Sweden’s battery cell manufacturer and Volkswagen partner Northvolt acquired the US startup Cuberg to commercialise longer-range Lithium-metal batteries. Existing clients include Boeing and electric aviation startups, while Northvolt also plans an R&D centre in California.
Northvolt did not disclose details of the transaction but sees Cuberg taking the lead in advancing their US operations and offering new battery cells at “a lower price point, better performance and increased safety.”
Having launched as a spin-off from Stanford University, Cuberg’s lithium metal technology is based on a novel liquid electrolyte combined with a lithium metal anode that Northvolt considers a “breakthrough”. Cuberg is already supplying customers such as Boeing, BETA Technologies, Ampaire and VoltAero. Boeing had invested in Cuberg in early 2018, as reported.

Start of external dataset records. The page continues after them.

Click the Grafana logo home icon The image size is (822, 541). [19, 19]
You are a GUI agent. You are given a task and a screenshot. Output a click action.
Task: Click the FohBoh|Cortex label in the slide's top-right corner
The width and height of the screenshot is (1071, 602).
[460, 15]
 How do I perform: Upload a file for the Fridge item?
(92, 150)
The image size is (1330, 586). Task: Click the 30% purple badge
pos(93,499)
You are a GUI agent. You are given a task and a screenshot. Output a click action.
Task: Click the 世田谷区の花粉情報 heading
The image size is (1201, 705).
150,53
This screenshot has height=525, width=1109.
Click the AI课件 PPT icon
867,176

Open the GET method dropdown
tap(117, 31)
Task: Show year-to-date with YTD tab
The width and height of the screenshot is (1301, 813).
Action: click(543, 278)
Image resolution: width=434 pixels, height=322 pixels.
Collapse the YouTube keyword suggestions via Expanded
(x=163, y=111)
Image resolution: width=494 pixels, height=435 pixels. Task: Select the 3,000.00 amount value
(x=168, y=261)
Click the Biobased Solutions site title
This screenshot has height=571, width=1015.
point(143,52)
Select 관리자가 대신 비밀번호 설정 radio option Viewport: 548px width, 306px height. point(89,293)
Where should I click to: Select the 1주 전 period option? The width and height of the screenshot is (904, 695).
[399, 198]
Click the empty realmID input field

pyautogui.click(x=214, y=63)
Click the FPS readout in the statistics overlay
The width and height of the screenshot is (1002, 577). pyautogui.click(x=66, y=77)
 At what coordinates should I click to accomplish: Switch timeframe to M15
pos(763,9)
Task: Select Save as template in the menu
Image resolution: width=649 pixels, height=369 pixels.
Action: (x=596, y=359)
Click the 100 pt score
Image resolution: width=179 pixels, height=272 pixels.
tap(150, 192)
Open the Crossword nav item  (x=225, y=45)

Northvolt further stresses “trusted third parties” – see above – had confirmed the cells to deliver more than 70 per cent increased range and capacity versus comparable lithium-ion cells designed for high-rate electric aviation applications.
“The Cuberg team has shown exceptional ability to develop world-class technology, proven results and an outstanding customer base in a lean and efficient organization,” added Peter Carlsson, CEO and Co-Founder of Northvolt. “Combining these strengths with the capabilities and technology of Northvolt allows us to make significant improvements in both performance and safety while driving down cost even further for next-generation battery cells.”
What made Cuberg attractive for the acquisition was apparently the fact that the Americans also addressed “the biggest challenge with emerging battery technologies,” – effective manufacturing scale-up, according to Northvolt. Because the cells can also be manufactured on lithium-ion cell production lines, Northvolt plans to produce the new batteries on a large scale within three years – first for aerospace, then for other applications, with the company stating their ambition to industrialise cells in 2025 that exceed 1,000 Wh/L.
The Swedish company also plans to establish a technology centre in Silicon Valley following the acquisition of Cuberg. Apart from the above activities, they will focus on materials research and new development, with Northvolt actively hiring battery engineers. The centre will enable Northvolt “to engage and partner with the leading technology companies and universities in Silicon Valley, to bridge ongoing research efforts between Europe and North America,” states the Northvolt.